### Exercise requirements
Could you carry on the account below of a sad, short-staffed day at work, starting right after its last sentence?

::: Reading passage

So I had a very bad day at work yesterday–or, correction, a very sad day that turned into a bad day–a furious day.
A coworker had a family emergency so we were short-staffed (not good) and it’s been very busy lately (usually good). Customers piled in (as is typical) just after my other coworker who was at work went for lunch. And person after person coming through my station had terrible, heart rending things going on in their lives.
A friendly, kind man who’s come in month after month to pay his bills just found out his wife has cancer and was waiting to get news of when she could get into a specialist in Vancouver. A woman who brought in fresh bouquets of garden flowers for our office to enjoy all summer just lost her father. A couple who was separating: the woman crying intermittently between trying to help her soon-to-be ex with their sweet kids and re-organize what had been joint finances–that horrible awkward crying where you’re trying not to because you’re in public, but your body betrays you and you can’t hold it in. Him: tender and sad too, trying to console her. (I wanted to yell: stay together. It’s worth it. Things will get better. Please.)

::::::
::: Excerpted data

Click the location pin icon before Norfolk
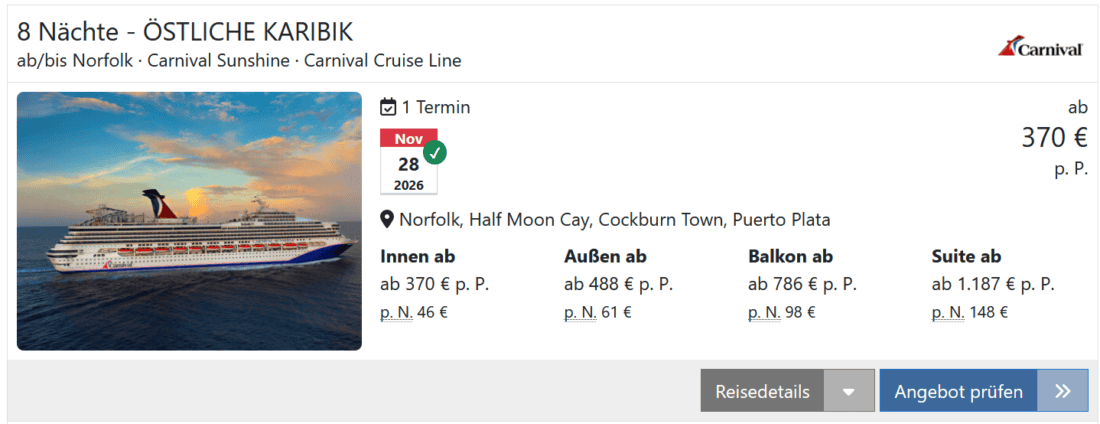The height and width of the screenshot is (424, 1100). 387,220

::::::
::: Excerpted data

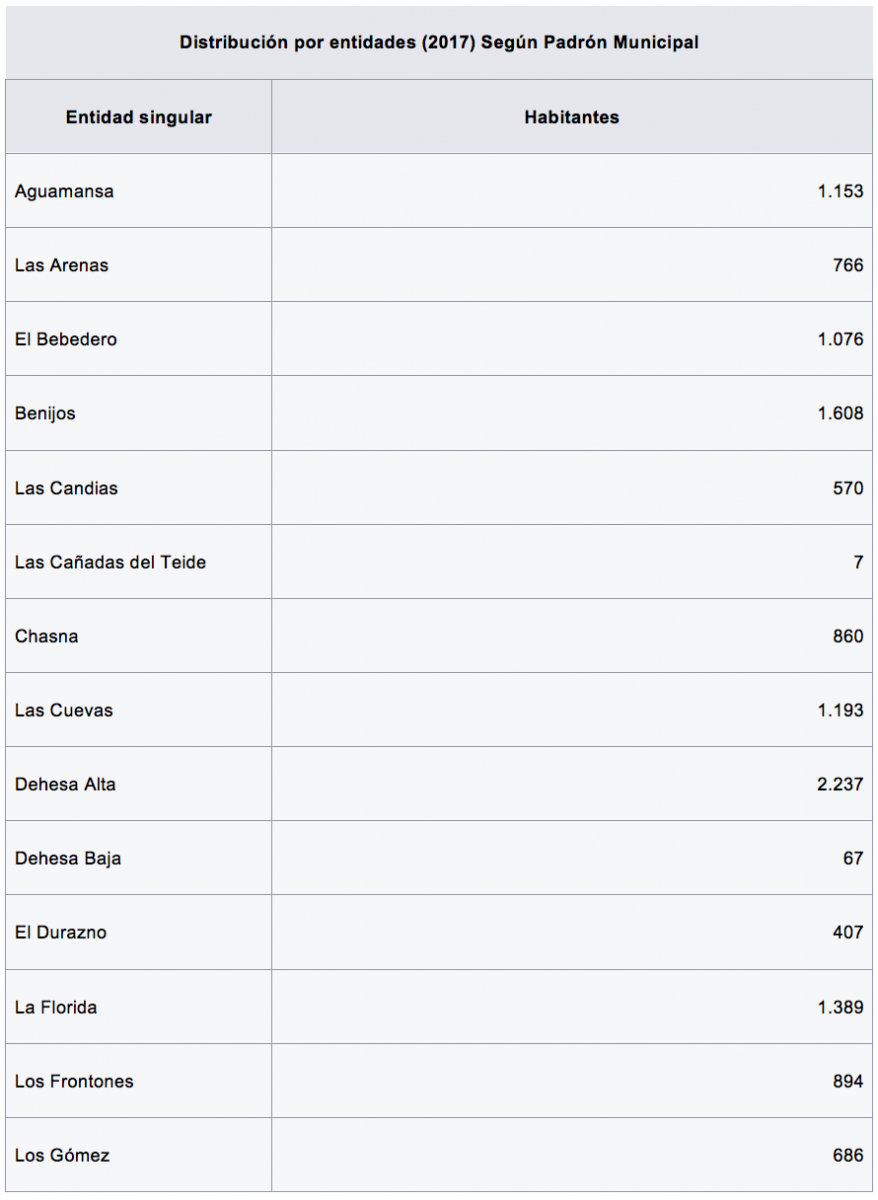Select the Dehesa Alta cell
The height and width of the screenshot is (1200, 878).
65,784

::::::

### Result of the exercise
And then after all these sad, bruised people comes a total ASS. You know the kind who lives just to make other people wish they didn’t–
Anyway, where am I going with all this? I’m not spilling just to share the sadness, I promise . . . And I won’t bother giving the jerk the privilege of my my choice words. It just occurred to me when I got home that I was/AM so lucky that I get to write. What do people do who don’t have writing as their outlet/refuge/therapy?
My night ended (late), but when I finally went to bed I was feeling soothed by, yes, my words, but also my family, the warm fire blazing in the woodstove, and hot chocolate and a feeling of gratitude. And it occurred to me: that’s why my characters have such bad days. Because they exist. And it’s strange how seeing them suffer and endure helps me makes sense of the world. A bit.
Happy, comforting (or cathartic, anyway) writing to you all.